Thanks, would it be worth the trip to try and go down there!  I have off fri and sat, should i change it to thur and fri. What is the best way to get there from augusta.  I dont really know my way around SC yet!


----------



## Carolina Diesel (Aug 28, 2010)

Like WildLifeCorey said its gets worse every year more and more people flood in to the place... heard last year from a couple guys that went that run Garmin tracking systems that so many people were down there they had a hard time keeping up wit there dog because of the bleed over from everyone else's systems


----------



## Boarhunter18 (Aug 28, 2010)

Yea thats the same system I have. I'm just gonna to try and find someone that might have a spot that they can take someone one time and not risk anything. I am going back home to Fl in 2 weeks for good so if there in anyone that can take someone plz PM me and I am def willing to pay and I dont want the hog or anything, I just want to get the dogs out of the pen. Thanks for all the info


----------



## COUNTRY MIKE (Aug 30, 2010)

wildlifecory said:


> Don't waste your time.  There will be 1000 people and 10000 dogs all 3 days as I learned last year.  Beware of the jerks who drive around with catchdogs on top of the truck and turn em loose on your bays and get your hog and gone before you make it to the bay.  Happened a lot this past year.

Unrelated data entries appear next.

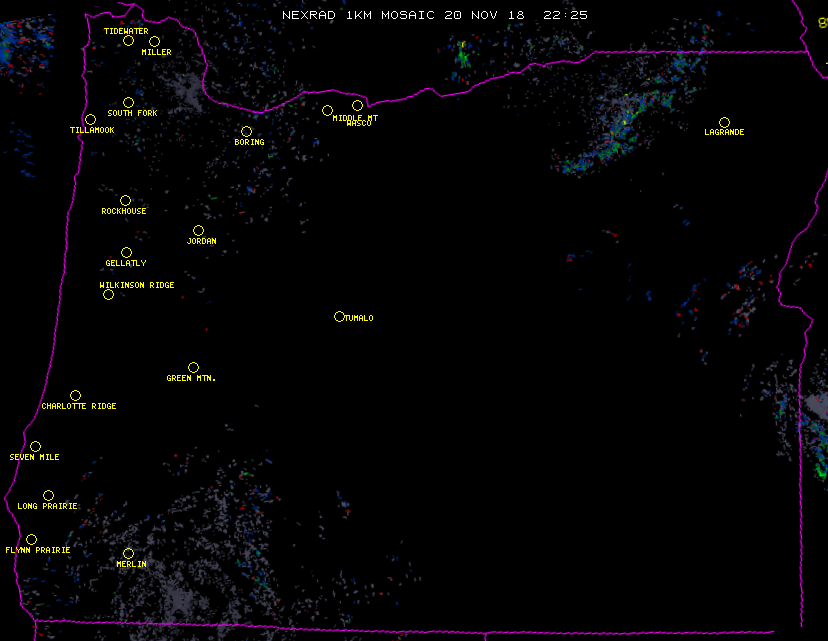Select the Gellatly station circle
This screenshot has width=828, height=641.
[126, 253]
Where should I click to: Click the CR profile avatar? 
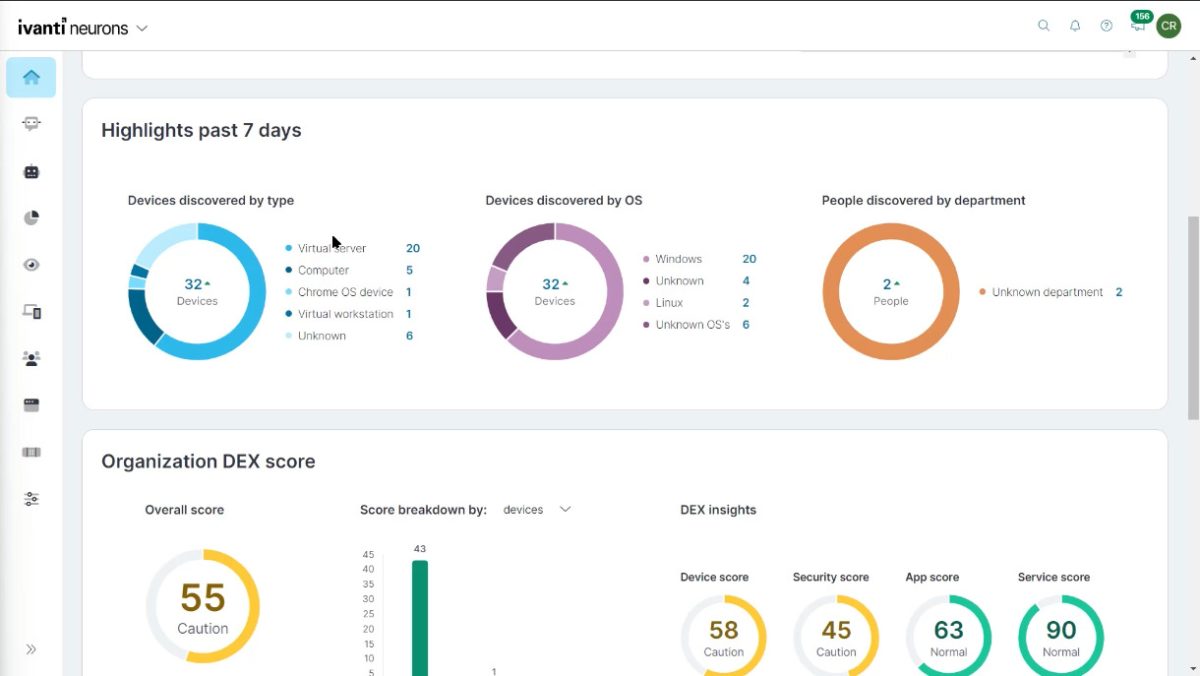point(1168,25)
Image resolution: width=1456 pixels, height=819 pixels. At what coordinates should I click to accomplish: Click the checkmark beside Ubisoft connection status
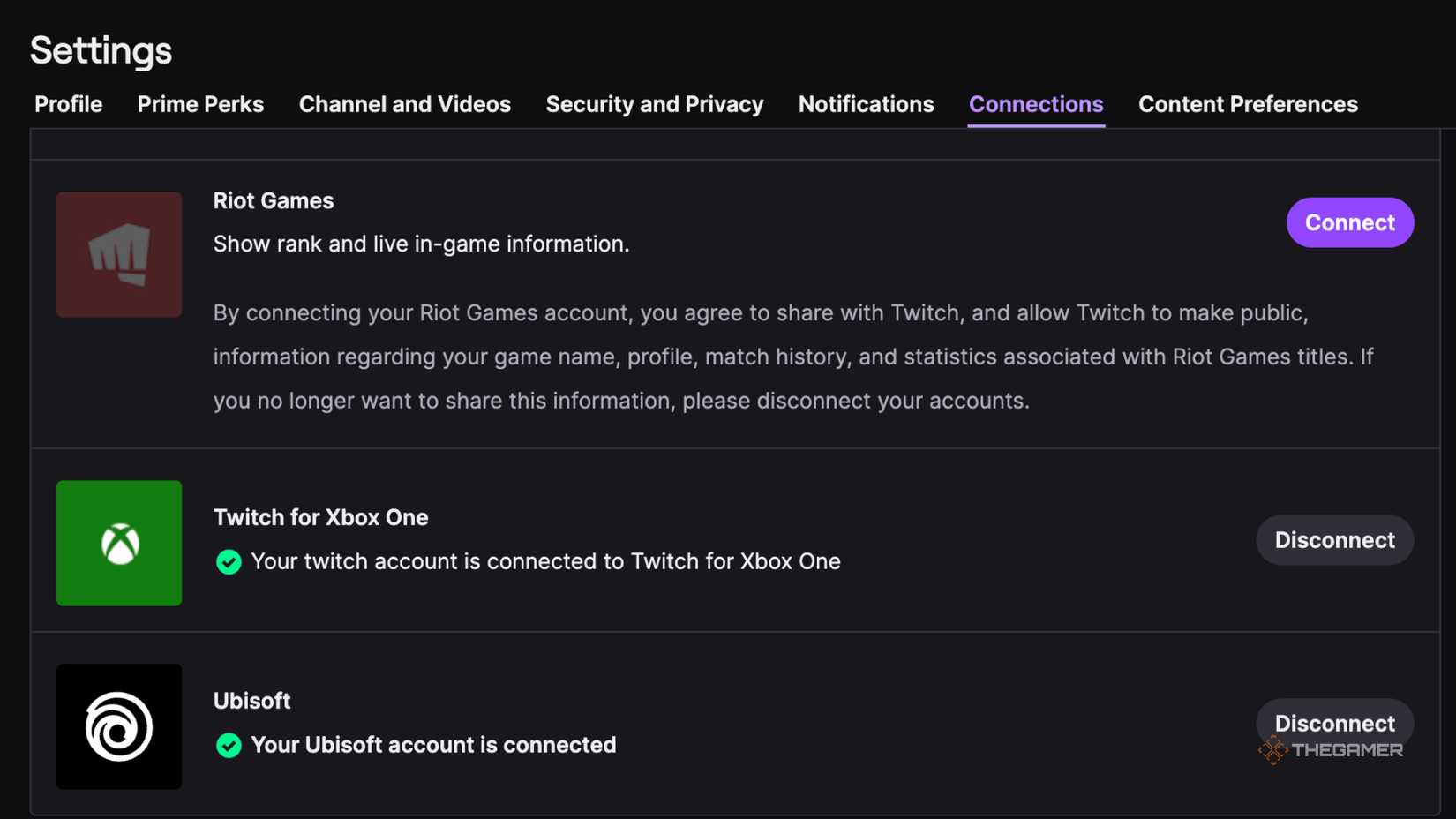point(229,746)
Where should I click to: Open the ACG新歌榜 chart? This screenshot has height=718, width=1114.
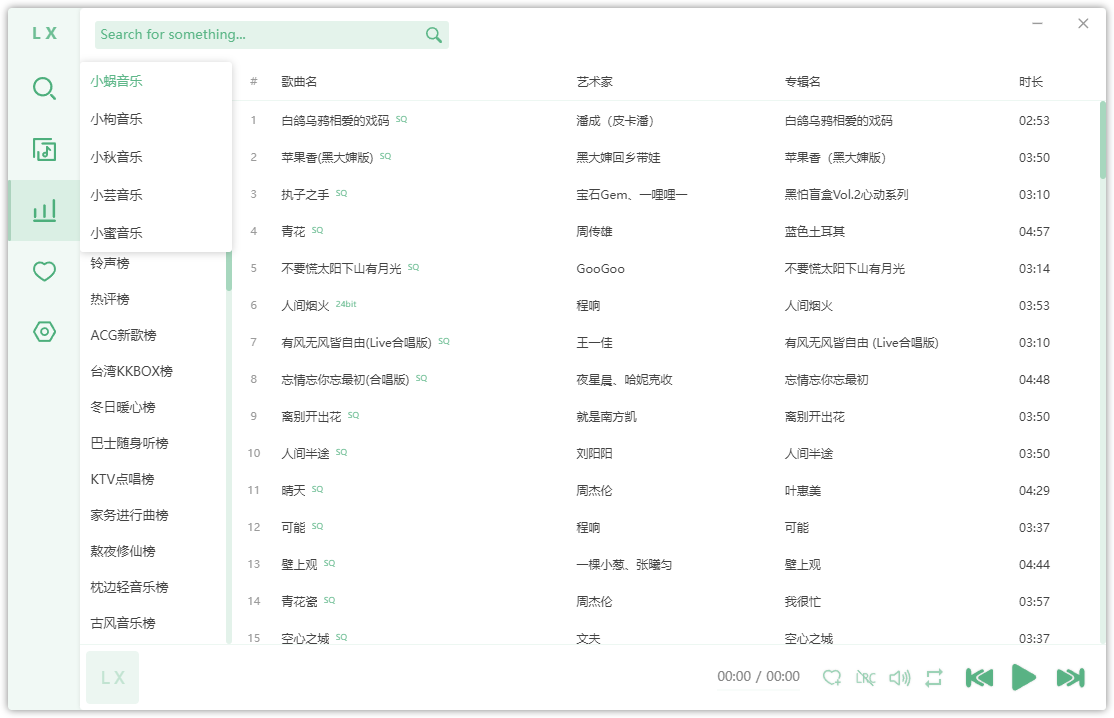[120, 334]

yep broke me from the place i dont care bought going back it used to be a good place to hunt but you hit it on the head


----------



## Carolina Diesel (Aug 30, 2010)

Boarhunter18 said:


> Yea thats the same system I have. I'm just gonna to try and find someone that might have a spot that they can take someone one time and not risk anything. I am going back home to Fl in 2 weeks for good so if there in anyone that can take someone plz PM me and I am def willing to pay and I dont want the hog or anything, I just want to get the dogs out of the pen. Thanks for all the info



i gave you my number and told you to call me the next day in the afternoon and you never called???? Even sent you a PM i think asking what happened to you?


----------



## Boarhunter18 (Aug 30, 2010)

I aploligize, I am from Fl. and I try to go home ever chance I get to see my son and wife. I was suppose to have a job at home where I can be home with them every night and see my son more than once a month. If the offer is still open that would be great but if not no hard feelings and I apoligize again and if you could PM me your number again, Thanks


----------



## Carolina Diesel (Aug 30, 2010)

I know what u mean. I work on the road all the time and I can't blame u ever chance I get I go home and see my wife and 2 daughters.... we need to go I got 1 place I ain't run and I need to get over there asap, and if we don't catch anything there got another place not even 15 mins up the road.


----------



## Coon Dog (Feb 6, 2018)

How is it down there now was thinking of going this year for the first time


----------



## Blackston (Feb 7, 2018)

Wow that's an old thread.        I hunted the last hunt when international paper employees lost it in June 24 06 ( my daughters b-day)    That place is beautiful  lots of hogs back then      I used to work right up the rd at Bostick they made sure hogs stayed around


----------